Work through the entries below and show every line in which "société" is found.

[[ SUPPLIED DATA open ]]

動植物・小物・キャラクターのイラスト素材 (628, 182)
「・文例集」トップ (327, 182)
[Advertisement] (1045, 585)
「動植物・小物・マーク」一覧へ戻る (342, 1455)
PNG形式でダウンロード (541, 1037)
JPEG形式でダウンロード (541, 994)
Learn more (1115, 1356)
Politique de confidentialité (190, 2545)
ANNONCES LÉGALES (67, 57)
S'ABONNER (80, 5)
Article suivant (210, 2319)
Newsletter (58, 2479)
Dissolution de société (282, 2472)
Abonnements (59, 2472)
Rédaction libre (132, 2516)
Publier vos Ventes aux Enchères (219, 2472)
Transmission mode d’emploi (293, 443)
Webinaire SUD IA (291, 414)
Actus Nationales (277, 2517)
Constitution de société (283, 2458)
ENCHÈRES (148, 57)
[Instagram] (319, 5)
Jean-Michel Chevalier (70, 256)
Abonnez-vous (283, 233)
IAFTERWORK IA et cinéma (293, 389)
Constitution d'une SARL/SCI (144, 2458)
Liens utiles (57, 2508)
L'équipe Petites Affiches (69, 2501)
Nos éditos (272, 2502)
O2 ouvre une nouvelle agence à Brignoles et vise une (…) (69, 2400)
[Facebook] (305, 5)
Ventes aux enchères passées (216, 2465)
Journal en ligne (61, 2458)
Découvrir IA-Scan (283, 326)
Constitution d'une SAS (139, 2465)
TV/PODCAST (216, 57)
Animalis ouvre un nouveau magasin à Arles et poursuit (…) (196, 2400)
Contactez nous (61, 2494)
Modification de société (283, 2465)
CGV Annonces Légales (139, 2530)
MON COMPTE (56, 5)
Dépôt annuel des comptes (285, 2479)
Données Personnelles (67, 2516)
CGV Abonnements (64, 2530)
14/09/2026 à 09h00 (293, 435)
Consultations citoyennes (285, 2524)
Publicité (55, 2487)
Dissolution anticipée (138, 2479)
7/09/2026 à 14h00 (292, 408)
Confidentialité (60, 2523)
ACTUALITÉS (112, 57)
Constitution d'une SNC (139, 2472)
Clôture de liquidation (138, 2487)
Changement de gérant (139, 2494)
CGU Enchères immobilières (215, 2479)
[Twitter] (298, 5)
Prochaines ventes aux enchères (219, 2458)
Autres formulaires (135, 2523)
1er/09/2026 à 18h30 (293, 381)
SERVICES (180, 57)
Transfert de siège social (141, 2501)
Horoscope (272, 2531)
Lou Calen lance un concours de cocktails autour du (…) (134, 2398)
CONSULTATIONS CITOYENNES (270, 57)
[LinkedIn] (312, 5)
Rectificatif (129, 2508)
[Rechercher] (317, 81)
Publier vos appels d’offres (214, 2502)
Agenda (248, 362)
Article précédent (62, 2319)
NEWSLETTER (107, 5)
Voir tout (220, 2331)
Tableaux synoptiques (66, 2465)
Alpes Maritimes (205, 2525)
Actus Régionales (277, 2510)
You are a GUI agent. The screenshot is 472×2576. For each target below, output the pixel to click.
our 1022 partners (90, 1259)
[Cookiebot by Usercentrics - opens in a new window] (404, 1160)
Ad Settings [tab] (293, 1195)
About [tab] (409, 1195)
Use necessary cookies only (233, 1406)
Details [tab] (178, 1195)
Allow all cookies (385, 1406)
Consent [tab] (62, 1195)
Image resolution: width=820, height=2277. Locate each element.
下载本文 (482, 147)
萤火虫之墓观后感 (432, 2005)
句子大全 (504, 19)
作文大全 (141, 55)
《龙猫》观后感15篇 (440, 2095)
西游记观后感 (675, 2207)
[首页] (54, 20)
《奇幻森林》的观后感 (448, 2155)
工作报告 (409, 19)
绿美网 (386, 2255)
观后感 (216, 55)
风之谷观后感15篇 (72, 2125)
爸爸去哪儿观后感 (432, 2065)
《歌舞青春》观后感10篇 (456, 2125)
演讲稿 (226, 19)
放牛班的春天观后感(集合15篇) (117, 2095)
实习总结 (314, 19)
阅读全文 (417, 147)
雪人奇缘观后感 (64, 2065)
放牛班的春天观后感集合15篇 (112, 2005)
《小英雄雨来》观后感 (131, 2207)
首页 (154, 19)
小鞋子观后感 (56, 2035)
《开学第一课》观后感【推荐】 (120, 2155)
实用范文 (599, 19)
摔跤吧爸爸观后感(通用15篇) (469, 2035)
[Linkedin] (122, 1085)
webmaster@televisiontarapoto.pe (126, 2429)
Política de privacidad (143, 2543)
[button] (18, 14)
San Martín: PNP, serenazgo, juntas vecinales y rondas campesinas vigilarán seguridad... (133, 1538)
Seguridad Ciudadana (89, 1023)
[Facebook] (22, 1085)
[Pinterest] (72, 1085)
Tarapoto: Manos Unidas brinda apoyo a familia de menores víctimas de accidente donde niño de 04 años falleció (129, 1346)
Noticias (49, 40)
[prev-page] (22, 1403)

[[ SUPPLIED DATA closed ]]

▶ SOLUTION TO THE EXERCISE:
Dissolution de société (282, 2472)
Constitution de société (283, 2458)
Modification de société (283, 2465)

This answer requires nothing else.